The key principles to remember:

  1. AI agents are privileged users: Treat agentic AI assistants as privileged automation accounts that execute code and access secrets with real system privileges
  2. Three-layer defense is essential: Effective security requires EDR/XDR, AI interaction security, and agent hardening working together
  3. MCP security compounds risk: When agents interact with MCP servers, apply OWASP guidance on trust minimization, sandboxing, and governance workflows
  4. Visibility precedes governance: You cannot govern what you cannot see; discovery is the essential first step
  5. Structure enables safe adoption: Just as spec-driven development brings governance to AI coding, structured security frameworks enable safe AI agent adoption
  6. Security enables AI adoption: Security is not the department that says no to AI. It is the function that makes AI possible at enterprise scale.

Conclusion

Securing modern technologies is not about blocking innovation. It is about building the frameworks that allow innovation to thrive safely.
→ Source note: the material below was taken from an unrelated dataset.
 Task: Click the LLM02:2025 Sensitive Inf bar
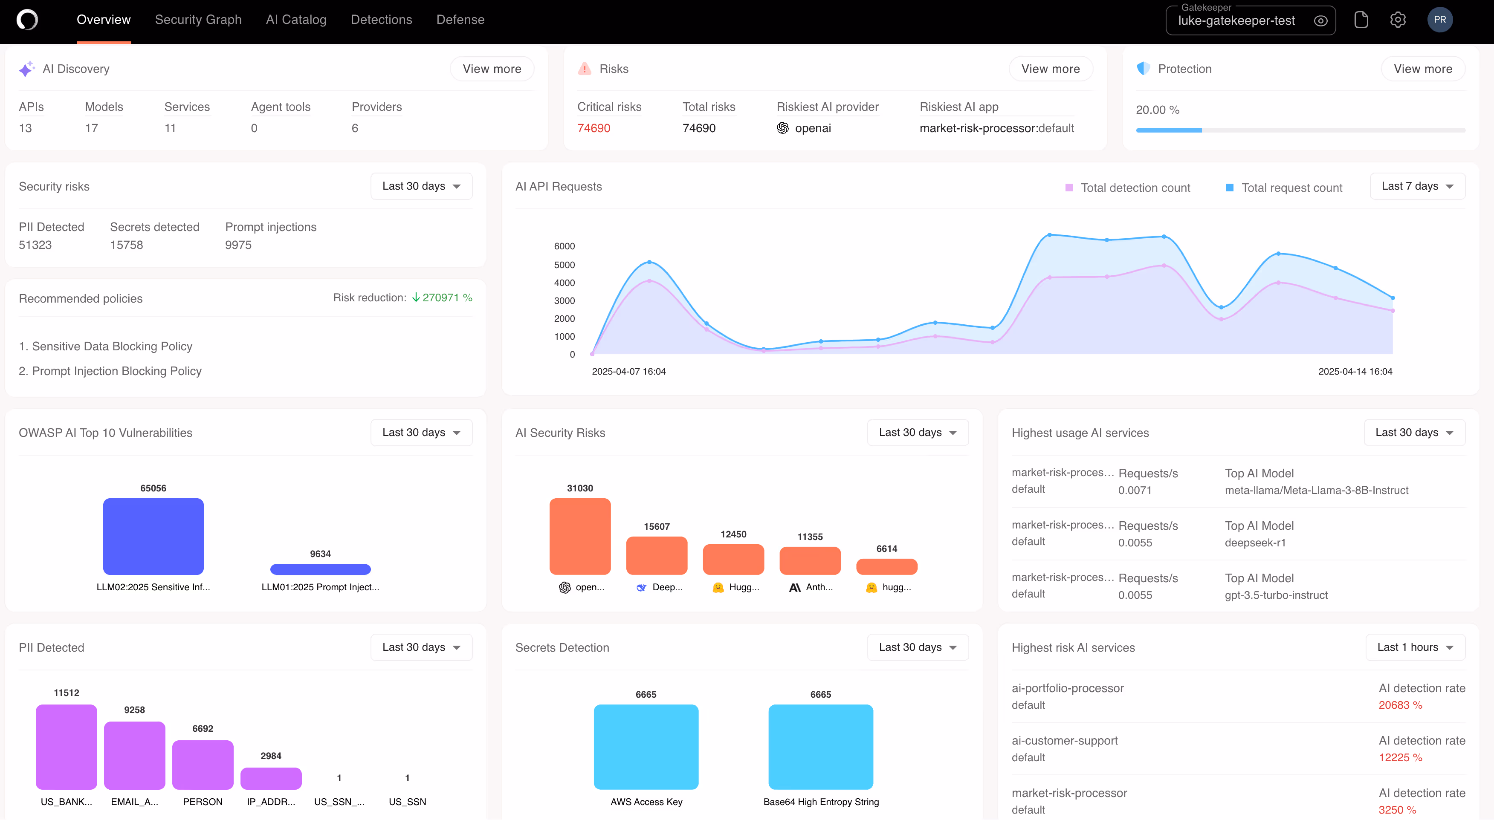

Agentic AI assistants represent a significant leap forward in productivity, but they also introduce risks that traditional security models were not designed to handle.

As DevSecOps leaders, our challenge is to adapt our security posture to this new reality. This means moving from monitoring what employees type into a browser to governing what autonomous processes do on our endpoints. It means understanding the intersection of AI agents and external tool chains like MCP. And it means applying the same principles of structure and governance that we use for AI-assisted development to AI agent security.

The organizations that succeed will not be those that adopted AI fastest or blocked it longest. They will be the ones that built the security foundations to adopt it safely.